[Teks Bacaan]
Bahan organik: mencakup semua bahan yang berasal dari
jaringan tanaman dan hewan, baik yang hidup maupun yang telah mati, pada
berbagai tahanan (stage) dekomposisi (Millar, 1955). Bahan organik tanah: lebih
mengacu pada bahan (sisa jaringan tanaman/hewan) yang telah mengalami
perombakan/dekomposisi baik sebagian/seluruhnya, yang telah mengalami
humifikasi maupun yang belum. Kononova (1966) dan Schnitzer
(1978) membagi bahan organic tanah menjadi 2 kelompok, yakni: bahan yang telah
terhumifikasi, yang disebut sebagai bahan humik (humic substances) dan bahan yang
tidak terhumifikasi, yang disebut sebagai bahan bukan humik (non-humic
substances)
Kelompok pertama lebih
dikenal sebagai “humus” yang merupakan hasil akhir proses dekomposisi bahan
organic bersifat stabil dan tahan terhadap proses bio-degradasi (Tan, 1982). Terdiri atas fraksi asam humat, asam
fulfat dan humin. Humus menyusun 90% bagian
bahan organik tanah (Thompson & Troeh, 1978)
Kelompok kedua meliputi senyawa-senyawa organik seperti
karbohidrat, asam amino, peptida, lemak, lilin, lignin, asam nukleat, protein.
[/Teks Bacaan]
[Kutipan Baris]
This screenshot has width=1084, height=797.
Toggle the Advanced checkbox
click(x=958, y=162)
[/Kutipan Baris]
[Kutipan Baris]
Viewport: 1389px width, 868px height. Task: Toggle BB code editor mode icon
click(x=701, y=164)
[/Kutipan Baris]
[Kutipan Baris]
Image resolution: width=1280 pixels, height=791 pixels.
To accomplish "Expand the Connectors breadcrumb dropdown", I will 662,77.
[/Kutipan Baris]
## Soal Tugas
Teruskan teks bacaan tentang bahan organik tanah, mulai tepat setelah kalimat terakhirnya. Baris-baris tersebut tidak digunakan sama sekali.

## Jawaban Latihan
Bahan organik tanah berada pada kondisi yang
dinamik sebagai akibat adanya mikroorganisme tanah yang memanfaatkannya sebagai sumber
energi dan karbon. Kandungan bahan organik tanah terutama ditentukan
oleh kesetimbangan antara laju pelonggokan dengan laju dekomposisinya (Pal
& Clark, 1989). Kandungan bahan organik tanah sangat beragam,
berkisar antara 0,5% - 5,0% pada tanah-tanah mineral atau bahkan sampai 100%
pada tanah organik (Histosol) (Bohn, 1979).
Faktor yang pengaruhi kandungan Bahan Organik tanah adalah: iklim,
vegetasi, topografi, waktu, bahan induk dan pertanaman (cropping). Sebaran vegetasi berkaitan erat dengan pola
tertentu dari temperatur dan curah hujan. Pada wilayah yang g CH rendah, maka vegetasi juga
jarang sehingga akumulasi Bahan Organik juga rendah. Pada wilayah yang temperatur dingin, maka kegiatan
mikroroganisme juga rendah sehingga proses dekomposisi lambat.
Apabila terjadi laju pelonggokan bahan organik
melampaui laju dekomposisinya, terutama pada daerah dengan kondisi jenuh air
dan suhu rendah, maka kandungan bahan organik akan meningkat dengan tingkat
dekomposisi yang rendahCiri dan kandungan bahan organik tanah merupakan
ciri penting suatu tanah, karena Bahan Organik tanah mempengaruhi sifat-sifat
tanah melalui berbagai cara.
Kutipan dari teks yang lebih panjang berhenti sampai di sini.